EXERCISE REQUIREMENTS:
[1] Answer these questions from the passage below on the 1940 Constitution:
(a) From what year onward did participants say events were completely irregular?
(b) How did the proponents see the 1940 Constitution as ground for new constitutional plants?
(c) What kind of culture did participants say Cubans had likewise been unfamiliar with before regaining it?
[2] Translate this sentence from the passage below on the 1940 Constitution into Spanish: "They fully agreed to use the 1940 Constitution as a tool for constitutional change."

--- BEGIN PROVIDED TEXT ---

Many of the participants agreed that 1940 Constitution should be used as a starting point in the constitutional process. For most of them, the idea of rescuing the historical roots was essential, to fundamentally change the constitution and build it on a solid foundation. For them, this is the only way to instantaneously fill the cultural gap in terms of legality of rule of law. Further, it would show that we have important traditions in our history and that what happened since 1959 was completely irregular. Accordingly, they argued that it is out of question to entirely incorporate the Charter 40, but the Charter should nevertheless be used as starting point in promoting reform through citizen’s participation.
They fully agreed to use the 1940 Constitution as a tool for constitutional change. The proponents saw this Constitution as a fertile ground for planting new constitutional plants on historic grounds, psychologically empowering, by revealing a Cuban legislative tool in a society with a strong constitutional tradition within the alleged socialist model.
Many participants dismissed the argument that Cubans are not familiar with the Constitution of 1940 on the ground that the same had occurred with business culture once Cubans had recovered, be it for the reasons of the state or because of reality, they regained the economic competences in order to survive. This reasoning was transferred to the legal field, on the assumption that given the need to seek a framework for coexistence that offers securities to the public in its many and diverse interests, Cubans, with the current level of instruction, may begin to value the Constitution as a good tool to start working on rights and responsibilities. In any case, Cubans are not familiar with the Constitution.

--- END PROVIDED TEXT ---
--- BEGIN DATASET SECTION ---

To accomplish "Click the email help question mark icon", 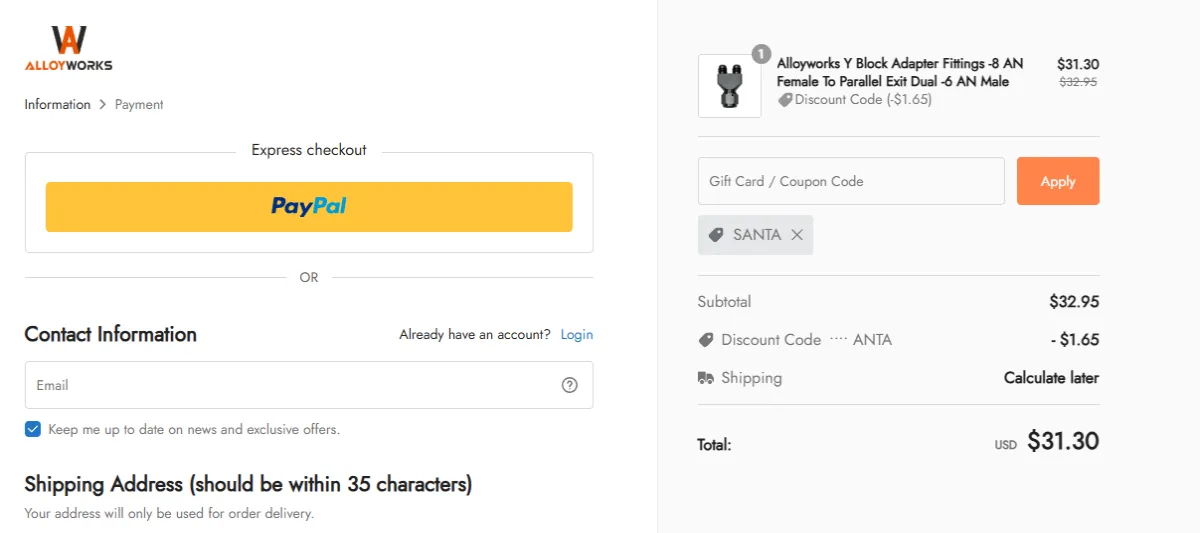I will [x=570, y=385].

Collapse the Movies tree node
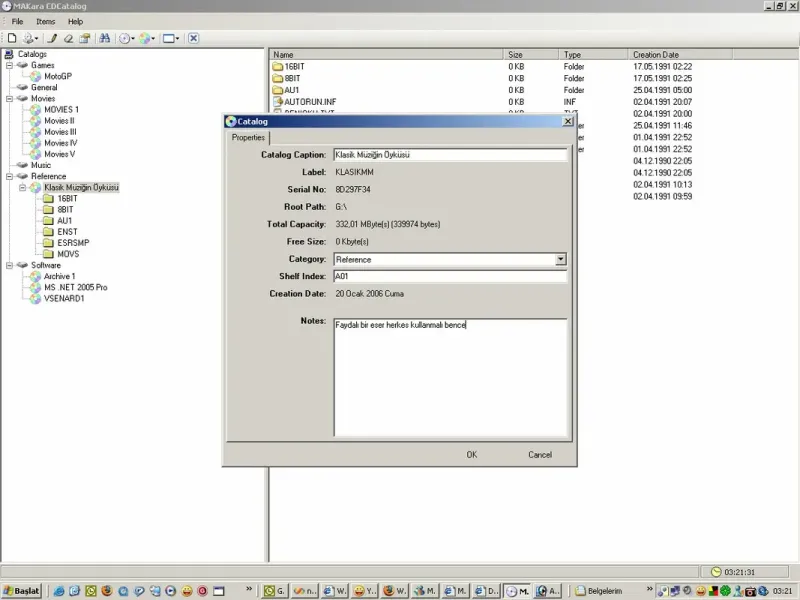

--- END DATASET SECTION ---

ANSWER SET:
[1]
(a) 1959
(b) As a fertile ground for planting new constitutional plants on historic grounds
(c) Business culture

[2] Estuvieron plenamente de acuerdo en utilizar la Constitución de 1940 como herramienta para el cambio constitucional.